I was never very happy with the double-queue mechanism for ensuring fairness that I borrowed from the Linux O(1) scheduler. Briefly, O(n) schedulers would typically iterate over every thread that was waiting to run and slightly boost its priority to ensure that it would eventually run. Think of a thread which had used 100% cpu for some time. It would have a poor priority and would be placed on the end of the queue. If many new threads with lower priorities now want to run they will starve the original thread until their priorities also drop. Initially that's what you want, but eventually it should be allowed to run again, and more quickly than it takes to decay the priorities of other threads otherwise the latency is intolerable.
Obviously this algorithm forces us to periodically visit each scheduled thread and to keep accurate cpu% estimation we would visit every thread, scheduled or not. To get O(1) scheduling, Linux and ULE 1.0 employed a double queue mechanism where threads are inserted into one queue and run from another. These queues are swapped when the running queue is empty. Some high priority threads are always inserted into the running queue.
This gives us O(1) but also some peculiar scheduling features. Firstly, it's very difficult to implement nice correctly. When I evaluated the linux scheduler years ago it just punted on the problem. This is basically because any task which is not always inserted into the active queue, which are the interactive tasks, ends up being semi-priority order round-robin. They all get one turn for each flip of the queues and everyone's turn has about the same time quantum allocated to it. If your priority is better you simply get your quantum sooner and then you wait for the flip again. I gave some response to nice values by altering the scheduling quantum based on nice value but this was more complicated than it sounds.
For fair scheduling, what we'd really like is to give all userspace threads a proportional share of the CPU available for batch jobs with the option of user adjustment via nice. To do this, the old BSD scheduler is essentially modeling how much cpu each process has used recently. The priority is adjusted to reflect this and all threads are run in priority order. The problem 4BSD had was there is no distinction between batch and interactive tasks. Threads simply get higher priority treatment when they run infrequently. In ULE I solved this by having an interactivity score which takes into consideration how much time the thread ran vs how much time it voluntarily slept. This differs from how much time it ran vs overall system time and is an important distinction.

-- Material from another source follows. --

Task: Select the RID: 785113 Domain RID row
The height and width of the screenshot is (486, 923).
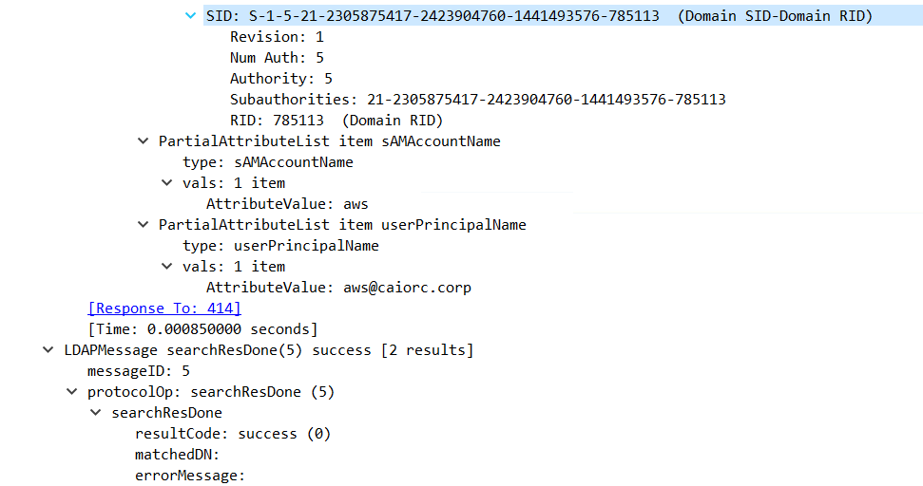Action: tap(336, 121)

Back to the two queues.. There were other practical problems with having two queues. Firstly, it is expensive in memory footprint and cache hits. The priority queues are big datastructures. Accessing many of them per cpu has a measurable impact. Secondly, having threads on multiple queues caused problems for the rest of the system. If a thread waiting to run needs its priority elevated for priority propagation do we have to move it from one queue to another? How does that effect our queue-flipping and starvation strategy?
So between the poor performance, the quirky batch job scheduling behavior, and the difficulty in manipulating priorities for the rest of the system, I was never quite satisfied with the double queues. To replace it, I've used a circular queue inspired by a calender queue I used in a real-time callout system. Imagine one bucket per priority with an insertion index. The priority is
relative to the insertion index. As time moves on the insertion index is moved down and a thread that was inserted with a worse
priority is elevated relative to this index without specifically visiting each thread. We have only one queue so there is little extra cpu overhead and we have more flexibility in deciding how much runtime each thread gets relative to those with a lower priority. ULE only uses this queue for batch jobs. For jobs that ULE considers interactive we place them on the same queue we place realtime and interrupt threads. They are always serviced before any non-realtime threads and they are quickly punted to the batch queue if they overuse the cpu.

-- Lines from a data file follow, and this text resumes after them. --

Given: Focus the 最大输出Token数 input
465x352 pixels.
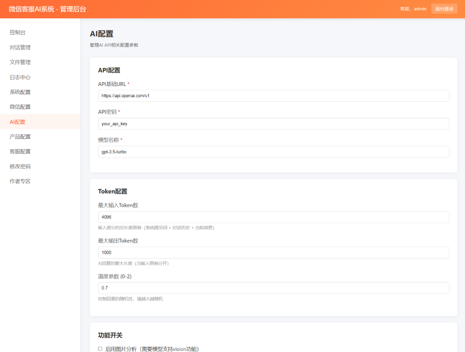Looking at the screenshot, I should (x=273, y=253).
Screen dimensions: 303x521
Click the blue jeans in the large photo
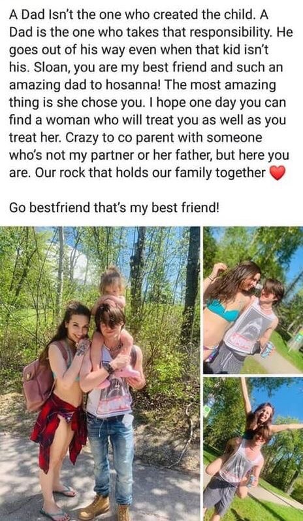click(x=110, y=459)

In the old system priorities were decided based on the interactivity score, which is the ratio runtime to involuntary sleeps. If you have many threads that run without voluntary sleeps they quickly reach identical priorities regardless of what share of the cpu they have gotten. This was convenient because I was already calculating interactivity, but ULE also now accurately calculates CPU utilization over the last 10 seconds. I now base the priority on this metric, which gives us a better response with many competing cpu hogs. Old hogs temporarily aren't allowed to run until new hogs have evened things out.

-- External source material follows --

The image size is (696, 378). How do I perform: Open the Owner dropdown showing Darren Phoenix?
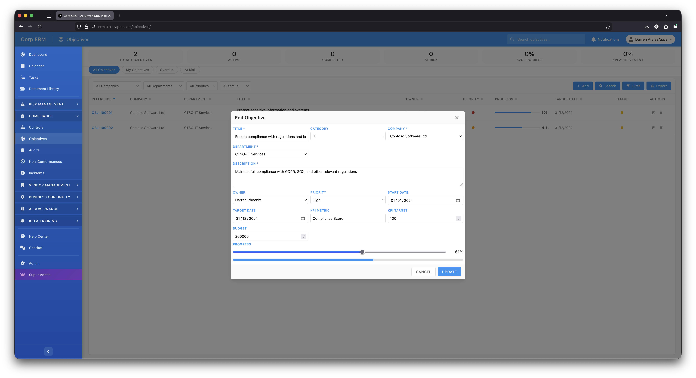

ULE is also now slightly faster on uni-processor than 4BSD. The balance used to tip in 4BSD's favor on UP. The SMP balancing algorithms are unaffected by this latest change. I still have some tuning and adjusting to do but I expect to commit this within the next week or so. I've been running some version of the circular queue for a number of months now although I've just recently refined the design to the point of general appeal.
p.s. I sort of like programming again.